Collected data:
○ ○ ○ ○

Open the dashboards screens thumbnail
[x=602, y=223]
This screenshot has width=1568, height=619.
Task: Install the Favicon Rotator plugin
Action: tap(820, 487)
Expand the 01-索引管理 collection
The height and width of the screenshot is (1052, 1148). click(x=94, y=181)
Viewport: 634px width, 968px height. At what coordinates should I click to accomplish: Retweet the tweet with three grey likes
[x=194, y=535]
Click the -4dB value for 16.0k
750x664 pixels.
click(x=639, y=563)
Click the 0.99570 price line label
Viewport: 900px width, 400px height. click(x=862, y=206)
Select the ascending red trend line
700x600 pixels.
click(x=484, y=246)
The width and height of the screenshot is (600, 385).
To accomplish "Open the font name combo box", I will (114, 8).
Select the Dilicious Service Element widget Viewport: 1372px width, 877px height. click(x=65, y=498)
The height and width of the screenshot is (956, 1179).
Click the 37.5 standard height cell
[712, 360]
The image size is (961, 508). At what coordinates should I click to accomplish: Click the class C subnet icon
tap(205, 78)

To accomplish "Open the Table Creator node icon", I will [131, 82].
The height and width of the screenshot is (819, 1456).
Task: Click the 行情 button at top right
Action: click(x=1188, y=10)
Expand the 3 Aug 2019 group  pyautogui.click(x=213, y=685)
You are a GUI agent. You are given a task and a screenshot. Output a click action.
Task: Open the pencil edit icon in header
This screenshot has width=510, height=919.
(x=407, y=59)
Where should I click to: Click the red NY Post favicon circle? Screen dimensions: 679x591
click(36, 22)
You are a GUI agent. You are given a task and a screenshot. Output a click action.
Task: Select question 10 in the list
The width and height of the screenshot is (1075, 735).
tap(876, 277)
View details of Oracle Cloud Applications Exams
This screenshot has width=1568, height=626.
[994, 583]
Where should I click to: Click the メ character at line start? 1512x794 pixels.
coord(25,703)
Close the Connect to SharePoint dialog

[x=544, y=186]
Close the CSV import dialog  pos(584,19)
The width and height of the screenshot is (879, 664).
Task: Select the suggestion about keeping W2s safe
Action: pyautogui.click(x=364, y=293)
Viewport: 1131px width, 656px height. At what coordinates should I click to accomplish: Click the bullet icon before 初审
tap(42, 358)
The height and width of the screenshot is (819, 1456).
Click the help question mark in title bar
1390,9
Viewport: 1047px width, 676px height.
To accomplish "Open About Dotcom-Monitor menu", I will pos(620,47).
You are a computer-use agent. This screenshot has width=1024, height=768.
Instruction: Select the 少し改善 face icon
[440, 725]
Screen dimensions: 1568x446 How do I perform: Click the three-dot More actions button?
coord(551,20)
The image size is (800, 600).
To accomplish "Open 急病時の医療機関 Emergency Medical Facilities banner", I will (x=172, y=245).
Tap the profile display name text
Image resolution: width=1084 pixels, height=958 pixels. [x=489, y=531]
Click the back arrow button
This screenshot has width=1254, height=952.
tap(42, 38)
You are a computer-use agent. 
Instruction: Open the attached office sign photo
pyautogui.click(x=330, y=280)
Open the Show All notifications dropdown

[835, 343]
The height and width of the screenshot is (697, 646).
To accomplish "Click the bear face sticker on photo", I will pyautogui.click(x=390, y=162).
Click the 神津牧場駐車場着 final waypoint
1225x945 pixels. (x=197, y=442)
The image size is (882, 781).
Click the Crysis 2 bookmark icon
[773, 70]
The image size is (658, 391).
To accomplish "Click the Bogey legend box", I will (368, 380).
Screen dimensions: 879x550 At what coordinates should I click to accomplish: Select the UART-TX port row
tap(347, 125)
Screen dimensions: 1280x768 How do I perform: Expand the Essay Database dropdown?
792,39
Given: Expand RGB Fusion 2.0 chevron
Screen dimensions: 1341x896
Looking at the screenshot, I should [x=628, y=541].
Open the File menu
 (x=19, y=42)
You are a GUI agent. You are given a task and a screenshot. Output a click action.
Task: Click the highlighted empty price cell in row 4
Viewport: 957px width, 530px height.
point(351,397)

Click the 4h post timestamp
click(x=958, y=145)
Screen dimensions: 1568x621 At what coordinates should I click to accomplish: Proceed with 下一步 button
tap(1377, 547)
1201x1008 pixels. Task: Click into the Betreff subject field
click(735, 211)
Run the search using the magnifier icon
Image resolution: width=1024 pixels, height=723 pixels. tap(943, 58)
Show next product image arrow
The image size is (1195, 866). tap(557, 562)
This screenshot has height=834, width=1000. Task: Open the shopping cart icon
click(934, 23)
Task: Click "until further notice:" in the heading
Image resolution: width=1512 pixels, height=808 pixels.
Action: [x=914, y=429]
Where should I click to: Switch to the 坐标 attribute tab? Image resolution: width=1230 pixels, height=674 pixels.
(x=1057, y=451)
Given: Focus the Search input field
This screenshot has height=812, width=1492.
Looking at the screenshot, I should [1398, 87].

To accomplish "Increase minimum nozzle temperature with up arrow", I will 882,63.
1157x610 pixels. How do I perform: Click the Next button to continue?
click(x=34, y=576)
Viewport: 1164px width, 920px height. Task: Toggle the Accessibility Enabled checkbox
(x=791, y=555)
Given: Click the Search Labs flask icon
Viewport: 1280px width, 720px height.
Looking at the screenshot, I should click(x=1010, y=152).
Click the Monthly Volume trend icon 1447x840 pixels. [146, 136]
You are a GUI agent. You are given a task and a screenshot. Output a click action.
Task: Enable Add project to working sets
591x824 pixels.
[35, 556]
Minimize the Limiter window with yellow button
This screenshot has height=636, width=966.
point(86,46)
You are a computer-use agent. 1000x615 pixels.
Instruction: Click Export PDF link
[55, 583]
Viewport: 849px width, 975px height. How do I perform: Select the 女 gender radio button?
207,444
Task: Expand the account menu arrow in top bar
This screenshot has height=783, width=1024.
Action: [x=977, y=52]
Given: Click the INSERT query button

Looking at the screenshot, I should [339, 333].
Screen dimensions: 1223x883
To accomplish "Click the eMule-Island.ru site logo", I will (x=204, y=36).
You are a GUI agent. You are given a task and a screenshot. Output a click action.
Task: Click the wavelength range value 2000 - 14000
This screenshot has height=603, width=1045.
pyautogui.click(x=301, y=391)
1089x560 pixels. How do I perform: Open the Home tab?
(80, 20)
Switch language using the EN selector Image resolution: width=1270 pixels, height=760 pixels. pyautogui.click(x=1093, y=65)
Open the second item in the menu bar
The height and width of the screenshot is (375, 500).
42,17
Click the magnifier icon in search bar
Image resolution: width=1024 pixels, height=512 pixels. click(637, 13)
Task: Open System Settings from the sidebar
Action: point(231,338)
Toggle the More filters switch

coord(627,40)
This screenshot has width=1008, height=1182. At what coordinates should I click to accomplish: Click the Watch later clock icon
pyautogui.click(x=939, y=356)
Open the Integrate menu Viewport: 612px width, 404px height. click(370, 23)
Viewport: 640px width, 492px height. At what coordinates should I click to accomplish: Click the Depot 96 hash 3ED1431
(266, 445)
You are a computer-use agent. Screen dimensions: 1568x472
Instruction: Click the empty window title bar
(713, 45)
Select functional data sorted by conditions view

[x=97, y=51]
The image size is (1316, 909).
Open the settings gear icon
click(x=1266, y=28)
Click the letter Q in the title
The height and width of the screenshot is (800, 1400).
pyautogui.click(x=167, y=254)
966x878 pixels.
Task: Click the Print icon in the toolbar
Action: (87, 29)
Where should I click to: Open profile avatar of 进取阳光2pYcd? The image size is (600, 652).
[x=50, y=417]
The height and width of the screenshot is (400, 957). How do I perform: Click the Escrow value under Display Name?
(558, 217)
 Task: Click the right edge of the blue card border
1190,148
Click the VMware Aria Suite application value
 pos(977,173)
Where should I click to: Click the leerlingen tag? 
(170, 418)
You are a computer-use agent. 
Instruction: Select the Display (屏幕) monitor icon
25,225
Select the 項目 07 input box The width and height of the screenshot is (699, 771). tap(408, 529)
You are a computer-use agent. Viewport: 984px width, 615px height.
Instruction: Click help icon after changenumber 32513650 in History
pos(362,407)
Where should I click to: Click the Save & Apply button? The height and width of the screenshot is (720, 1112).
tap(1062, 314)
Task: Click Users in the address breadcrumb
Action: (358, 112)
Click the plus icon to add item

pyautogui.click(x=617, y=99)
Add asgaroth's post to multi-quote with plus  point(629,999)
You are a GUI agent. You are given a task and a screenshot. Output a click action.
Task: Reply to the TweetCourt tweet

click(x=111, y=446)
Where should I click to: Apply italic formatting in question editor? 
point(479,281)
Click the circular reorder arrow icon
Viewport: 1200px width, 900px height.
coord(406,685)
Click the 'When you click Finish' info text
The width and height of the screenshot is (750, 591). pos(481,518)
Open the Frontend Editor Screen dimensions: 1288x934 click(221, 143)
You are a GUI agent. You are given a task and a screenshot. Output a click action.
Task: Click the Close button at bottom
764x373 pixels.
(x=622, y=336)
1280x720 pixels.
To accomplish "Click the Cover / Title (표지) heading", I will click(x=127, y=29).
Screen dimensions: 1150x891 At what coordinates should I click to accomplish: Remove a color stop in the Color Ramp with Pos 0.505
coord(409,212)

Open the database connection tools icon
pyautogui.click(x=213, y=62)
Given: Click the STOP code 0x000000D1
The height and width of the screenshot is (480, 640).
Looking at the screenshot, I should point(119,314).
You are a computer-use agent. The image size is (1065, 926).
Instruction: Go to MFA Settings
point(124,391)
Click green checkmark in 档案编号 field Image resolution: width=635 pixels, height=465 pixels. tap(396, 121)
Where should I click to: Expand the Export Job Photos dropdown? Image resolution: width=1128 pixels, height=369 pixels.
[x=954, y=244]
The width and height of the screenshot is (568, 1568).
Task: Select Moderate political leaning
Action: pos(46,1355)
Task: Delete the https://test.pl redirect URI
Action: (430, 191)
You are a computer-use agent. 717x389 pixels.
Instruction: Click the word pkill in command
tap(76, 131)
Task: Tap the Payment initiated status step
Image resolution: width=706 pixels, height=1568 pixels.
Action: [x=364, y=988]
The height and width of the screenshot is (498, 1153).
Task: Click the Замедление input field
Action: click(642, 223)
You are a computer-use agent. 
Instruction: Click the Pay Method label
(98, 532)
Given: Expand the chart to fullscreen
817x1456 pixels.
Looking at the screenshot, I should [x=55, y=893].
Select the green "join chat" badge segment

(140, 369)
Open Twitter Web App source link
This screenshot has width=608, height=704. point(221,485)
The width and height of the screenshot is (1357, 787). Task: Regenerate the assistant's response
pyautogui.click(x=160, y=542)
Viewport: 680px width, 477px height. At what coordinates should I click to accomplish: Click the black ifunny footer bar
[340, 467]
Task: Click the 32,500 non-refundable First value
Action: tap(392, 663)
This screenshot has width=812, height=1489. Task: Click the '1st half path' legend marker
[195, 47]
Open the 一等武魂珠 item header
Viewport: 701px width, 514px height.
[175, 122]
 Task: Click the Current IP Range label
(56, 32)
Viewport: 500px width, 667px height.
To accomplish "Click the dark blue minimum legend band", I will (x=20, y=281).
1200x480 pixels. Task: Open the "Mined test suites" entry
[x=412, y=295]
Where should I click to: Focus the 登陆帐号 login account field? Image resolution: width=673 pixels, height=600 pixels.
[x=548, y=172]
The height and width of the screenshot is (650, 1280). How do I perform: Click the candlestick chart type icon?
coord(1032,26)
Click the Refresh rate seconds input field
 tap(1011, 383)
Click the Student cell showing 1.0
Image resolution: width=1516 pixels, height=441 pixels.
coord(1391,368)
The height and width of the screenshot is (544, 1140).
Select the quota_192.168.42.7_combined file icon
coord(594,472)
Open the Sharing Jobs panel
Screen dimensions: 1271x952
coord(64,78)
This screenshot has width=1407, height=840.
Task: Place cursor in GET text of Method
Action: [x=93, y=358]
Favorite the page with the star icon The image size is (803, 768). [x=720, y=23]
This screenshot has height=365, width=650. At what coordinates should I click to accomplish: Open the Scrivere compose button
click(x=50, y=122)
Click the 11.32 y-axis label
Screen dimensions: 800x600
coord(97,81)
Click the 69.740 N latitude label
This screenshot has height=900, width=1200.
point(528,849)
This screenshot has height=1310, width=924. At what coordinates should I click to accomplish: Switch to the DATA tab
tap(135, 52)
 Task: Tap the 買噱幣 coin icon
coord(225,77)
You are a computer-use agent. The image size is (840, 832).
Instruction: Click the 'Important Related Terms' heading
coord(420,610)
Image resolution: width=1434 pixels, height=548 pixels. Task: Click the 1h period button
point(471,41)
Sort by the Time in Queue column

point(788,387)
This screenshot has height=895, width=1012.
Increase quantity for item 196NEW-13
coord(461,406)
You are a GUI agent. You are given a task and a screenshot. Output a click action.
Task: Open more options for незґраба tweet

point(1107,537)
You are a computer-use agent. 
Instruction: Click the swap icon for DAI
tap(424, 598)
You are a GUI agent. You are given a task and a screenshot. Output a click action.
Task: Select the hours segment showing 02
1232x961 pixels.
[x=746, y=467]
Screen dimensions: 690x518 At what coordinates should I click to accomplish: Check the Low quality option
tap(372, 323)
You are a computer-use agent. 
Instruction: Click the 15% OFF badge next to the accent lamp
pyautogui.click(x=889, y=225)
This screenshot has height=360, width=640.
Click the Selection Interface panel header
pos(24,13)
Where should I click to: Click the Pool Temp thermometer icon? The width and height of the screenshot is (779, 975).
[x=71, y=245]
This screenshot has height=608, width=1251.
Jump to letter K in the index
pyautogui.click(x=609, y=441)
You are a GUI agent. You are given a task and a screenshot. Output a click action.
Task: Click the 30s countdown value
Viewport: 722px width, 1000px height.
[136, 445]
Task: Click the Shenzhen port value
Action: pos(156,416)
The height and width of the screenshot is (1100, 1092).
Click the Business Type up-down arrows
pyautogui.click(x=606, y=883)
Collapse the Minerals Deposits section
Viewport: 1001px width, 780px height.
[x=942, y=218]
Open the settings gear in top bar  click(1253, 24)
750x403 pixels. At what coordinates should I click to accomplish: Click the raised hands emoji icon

○ ○ ○ ○

TASK GOAL: Copy the stretch of the records above that runs from the line with "Click the Refresh rate seconds input field" through the line with "Favorite the page". Both end lines belong in the copy, and nothing else does.

SOLUTION TO THIS PROBLEM:
Click the Refresh rate seconds input field
 tap(1011, 383)
Click the Student cell showing 1.0
Image resolution: width=1516 pixels, height=441 pixels.
coord(1391,368)
The height and width of the screenshot is (544, 1140).
Select the quota_192.168.42.7_combined file icon
coord(594,472)
Open the Sharing Jobs panel
Screen dimensions: 1271x952
coord(64,78)
This screenshot has width=1407, height=840.
Task: Place cursor in GET text of Method
Action: [x=93, y=358]
Favorite the page with the star icon The image size is (803, 768). [x=720, y=23]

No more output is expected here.